Stored items:
┏━━

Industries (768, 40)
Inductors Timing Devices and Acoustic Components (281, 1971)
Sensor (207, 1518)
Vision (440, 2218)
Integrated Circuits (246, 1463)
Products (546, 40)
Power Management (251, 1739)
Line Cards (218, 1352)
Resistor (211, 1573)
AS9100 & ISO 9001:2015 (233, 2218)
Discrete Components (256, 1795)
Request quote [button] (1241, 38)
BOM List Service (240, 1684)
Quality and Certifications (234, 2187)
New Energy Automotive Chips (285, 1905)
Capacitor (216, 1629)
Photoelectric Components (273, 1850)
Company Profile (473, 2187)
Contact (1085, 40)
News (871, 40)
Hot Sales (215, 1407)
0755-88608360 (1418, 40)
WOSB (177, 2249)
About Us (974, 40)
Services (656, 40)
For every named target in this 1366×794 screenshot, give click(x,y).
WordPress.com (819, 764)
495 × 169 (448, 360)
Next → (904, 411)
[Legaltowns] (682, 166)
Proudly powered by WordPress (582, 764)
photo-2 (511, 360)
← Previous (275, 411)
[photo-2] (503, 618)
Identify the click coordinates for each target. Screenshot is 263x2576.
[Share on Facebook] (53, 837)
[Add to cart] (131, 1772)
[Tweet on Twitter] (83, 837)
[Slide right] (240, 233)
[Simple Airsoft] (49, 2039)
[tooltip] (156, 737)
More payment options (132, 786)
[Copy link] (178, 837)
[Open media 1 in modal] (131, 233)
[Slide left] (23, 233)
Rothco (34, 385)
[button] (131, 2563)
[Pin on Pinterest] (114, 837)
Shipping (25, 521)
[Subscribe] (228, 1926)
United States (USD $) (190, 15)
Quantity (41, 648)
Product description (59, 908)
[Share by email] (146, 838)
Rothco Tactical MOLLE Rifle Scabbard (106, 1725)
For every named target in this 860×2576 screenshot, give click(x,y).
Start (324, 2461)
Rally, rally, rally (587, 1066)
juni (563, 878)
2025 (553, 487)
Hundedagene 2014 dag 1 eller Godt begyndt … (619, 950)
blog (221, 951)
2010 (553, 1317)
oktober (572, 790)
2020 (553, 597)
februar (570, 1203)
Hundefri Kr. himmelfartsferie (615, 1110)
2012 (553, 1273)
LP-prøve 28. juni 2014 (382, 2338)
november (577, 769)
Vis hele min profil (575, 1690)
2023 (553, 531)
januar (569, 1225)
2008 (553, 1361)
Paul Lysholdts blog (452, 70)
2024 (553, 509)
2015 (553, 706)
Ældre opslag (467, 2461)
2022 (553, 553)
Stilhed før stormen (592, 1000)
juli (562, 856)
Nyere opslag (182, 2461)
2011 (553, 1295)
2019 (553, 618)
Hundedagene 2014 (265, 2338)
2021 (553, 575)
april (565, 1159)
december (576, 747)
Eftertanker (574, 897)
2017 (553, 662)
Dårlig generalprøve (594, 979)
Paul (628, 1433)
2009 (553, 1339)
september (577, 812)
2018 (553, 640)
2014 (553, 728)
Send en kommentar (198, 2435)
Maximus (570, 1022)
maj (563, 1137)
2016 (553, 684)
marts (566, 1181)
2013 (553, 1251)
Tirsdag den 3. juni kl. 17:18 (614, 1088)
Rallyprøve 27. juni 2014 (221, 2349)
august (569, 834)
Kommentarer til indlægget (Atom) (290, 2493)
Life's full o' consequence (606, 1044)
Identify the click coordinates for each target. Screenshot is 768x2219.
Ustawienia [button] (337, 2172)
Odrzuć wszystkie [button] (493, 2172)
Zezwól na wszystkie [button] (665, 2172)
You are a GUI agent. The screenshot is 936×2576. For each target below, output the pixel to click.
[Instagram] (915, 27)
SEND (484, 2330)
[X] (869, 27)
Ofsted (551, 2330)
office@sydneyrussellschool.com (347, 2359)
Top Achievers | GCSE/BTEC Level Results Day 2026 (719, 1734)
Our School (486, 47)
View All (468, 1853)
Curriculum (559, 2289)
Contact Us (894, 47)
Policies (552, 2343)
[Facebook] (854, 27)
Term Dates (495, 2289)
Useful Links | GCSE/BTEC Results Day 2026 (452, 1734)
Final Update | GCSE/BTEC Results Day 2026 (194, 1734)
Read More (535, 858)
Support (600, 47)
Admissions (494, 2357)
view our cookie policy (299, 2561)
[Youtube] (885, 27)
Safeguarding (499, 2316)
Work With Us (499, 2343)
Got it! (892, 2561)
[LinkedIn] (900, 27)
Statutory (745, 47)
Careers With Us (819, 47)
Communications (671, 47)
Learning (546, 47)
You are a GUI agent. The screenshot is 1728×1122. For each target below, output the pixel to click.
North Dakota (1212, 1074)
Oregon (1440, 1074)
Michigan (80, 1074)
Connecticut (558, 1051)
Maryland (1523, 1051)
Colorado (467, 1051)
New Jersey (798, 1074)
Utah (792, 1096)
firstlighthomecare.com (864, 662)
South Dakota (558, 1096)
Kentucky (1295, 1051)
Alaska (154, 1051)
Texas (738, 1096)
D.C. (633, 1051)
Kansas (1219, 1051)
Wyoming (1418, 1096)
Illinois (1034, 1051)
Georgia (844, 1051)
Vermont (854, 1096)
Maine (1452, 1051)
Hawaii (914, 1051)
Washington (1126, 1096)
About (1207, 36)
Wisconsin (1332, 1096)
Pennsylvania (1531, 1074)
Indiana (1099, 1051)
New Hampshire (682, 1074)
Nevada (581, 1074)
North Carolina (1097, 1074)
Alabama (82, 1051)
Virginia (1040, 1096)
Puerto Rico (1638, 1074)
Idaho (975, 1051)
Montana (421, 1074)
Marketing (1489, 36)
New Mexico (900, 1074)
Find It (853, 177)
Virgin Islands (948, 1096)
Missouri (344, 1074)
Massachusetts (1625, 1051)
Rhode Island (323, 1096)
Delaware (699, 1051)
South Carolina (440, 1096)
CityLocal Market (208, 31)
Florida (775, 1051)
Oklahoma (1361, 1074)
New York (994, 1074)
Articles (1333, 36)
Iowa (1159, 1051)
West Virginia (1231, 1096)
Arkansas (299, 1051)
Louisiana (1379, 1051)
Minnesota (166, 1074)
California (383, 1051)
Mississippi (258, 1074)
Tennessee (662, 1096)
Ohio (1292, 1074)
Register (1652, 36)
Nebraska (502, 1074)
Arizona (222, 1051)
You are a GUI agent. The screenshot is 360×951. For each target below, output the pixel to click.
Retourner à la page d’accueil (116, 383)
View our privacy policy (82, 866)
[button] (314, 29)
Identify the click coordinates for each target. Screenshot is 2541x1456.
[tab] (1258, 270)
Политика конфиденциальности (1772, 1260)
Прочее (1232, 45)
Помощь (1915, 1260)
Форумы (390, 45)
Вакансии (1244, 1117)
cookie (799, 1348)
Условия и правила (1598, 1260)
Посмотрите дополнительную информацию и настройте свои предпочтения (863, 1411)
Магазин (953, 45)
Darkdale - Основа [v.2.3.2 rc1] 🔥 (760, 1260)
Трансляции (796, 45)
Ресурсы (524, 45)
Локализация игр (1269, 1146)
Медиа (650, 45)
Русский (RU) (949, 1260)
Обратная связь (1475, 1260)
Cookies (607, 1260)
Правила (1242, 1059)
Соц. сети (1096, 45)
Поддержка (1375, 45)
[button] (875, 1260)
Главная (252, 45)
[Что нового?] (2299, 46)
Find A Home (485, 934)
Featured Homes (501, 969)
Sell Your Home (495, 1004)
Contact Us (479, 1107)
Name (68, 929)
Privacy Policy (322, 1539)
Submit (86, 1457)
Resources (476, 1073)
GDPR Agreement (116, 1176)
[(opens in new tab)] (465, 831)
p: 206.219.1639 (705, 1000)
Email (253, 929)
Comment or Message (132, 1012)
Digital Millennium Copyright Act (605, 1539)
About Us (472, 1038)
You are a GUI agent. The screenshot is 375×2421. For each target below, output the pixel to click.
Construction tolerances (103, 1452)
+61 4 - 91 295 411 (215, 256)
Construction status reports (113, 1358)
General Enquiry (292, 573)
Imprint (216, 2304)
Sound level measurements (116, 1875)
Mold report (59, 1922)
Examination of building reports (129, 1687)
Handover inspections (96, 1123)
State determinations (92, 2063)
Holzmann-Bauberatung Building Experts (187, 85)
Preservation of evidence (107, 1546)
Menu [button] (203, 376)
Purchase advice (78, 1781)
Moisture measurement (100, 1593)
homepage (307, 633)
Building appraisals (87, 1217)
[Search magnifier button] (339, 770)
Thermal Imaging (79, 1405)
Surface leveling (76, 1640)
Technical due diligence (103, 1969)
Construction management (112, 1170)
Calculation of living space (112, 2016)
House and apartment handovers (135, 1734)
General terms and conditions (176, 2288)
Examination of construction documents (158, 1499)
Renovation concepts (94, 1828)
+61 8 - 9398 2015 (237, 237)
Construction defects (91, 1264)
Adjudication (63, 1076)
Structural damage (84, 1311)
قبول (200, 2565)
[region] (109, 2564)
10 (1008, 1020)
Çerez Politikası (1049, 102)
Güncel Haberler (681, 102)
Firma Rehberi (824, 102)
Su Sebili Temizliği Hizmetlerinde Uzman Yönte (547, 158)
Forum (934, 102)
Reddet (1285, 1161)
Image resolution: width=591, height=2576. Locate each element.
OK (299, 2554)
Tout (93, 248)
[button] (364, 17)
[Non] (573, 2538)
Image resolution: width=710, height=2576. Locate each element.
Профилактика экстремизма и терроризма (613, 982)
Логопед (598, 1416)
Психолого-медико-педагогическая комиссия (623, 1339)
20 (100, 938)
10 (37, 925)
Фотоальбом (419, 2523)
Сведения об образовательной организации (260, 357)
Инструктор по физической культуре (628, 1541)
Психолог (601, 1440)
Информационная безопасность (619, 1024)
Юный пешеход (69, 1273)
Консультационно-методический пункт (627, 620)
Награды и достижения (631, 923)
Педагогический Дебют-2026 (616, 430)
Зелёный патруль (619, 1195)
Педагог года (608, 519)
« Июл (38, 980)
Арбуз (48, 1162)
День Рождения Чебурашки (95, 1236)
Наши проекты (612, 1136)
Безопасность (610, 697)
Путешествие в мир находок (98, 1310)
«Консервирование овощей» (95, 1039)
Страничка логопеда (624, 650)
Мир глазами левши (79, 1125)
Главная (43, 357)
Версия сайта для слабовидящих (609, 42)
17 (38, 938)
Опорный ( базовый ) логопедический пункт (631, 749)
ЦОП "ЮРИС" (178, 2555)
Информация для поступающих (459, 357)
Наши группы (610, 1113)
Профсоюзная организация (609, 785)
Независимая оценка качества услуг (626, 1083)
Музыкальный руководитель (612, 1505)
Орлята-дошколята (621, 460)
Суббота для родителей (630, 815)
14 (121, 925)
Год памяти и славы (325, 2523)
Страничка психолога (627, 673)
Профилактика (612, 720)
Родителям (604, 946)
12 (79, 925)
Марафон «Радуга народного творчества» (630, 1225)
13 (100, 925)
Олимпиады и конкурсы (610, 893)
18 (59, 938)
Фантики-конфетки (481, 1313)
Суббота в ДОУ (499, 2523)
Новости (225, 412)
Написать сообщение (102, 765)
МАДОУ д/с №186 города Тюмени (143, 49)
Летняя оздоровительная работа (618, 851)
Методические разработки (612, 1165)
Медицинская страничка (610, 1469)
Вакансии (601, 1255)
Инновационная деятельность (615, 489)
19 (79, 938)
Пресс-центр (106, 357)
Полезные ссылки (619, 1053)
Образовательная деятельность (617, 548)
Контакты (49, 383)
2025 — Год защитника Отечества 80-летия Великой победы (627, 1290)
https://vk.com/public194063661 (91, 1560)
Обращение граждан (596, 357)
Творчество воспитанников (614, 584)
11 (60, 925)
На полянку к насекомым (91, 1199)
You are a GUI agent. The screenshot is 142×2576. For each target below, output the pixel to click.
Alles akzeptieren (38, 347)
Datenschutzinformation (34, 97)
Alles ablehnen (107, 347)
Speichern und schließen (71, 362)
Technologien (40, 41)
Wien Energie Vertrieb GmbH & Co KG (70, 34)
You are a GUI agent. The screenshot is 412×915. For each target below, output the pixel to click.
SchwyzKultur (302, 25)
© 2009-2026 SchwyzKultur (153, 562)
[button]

┗━━

> What this task involves: Your answer should consist of copies of the lines above that include the string "reports".

> Written answer:
Construction status reports (113, 1358)
Examination of building reports (129, 1687)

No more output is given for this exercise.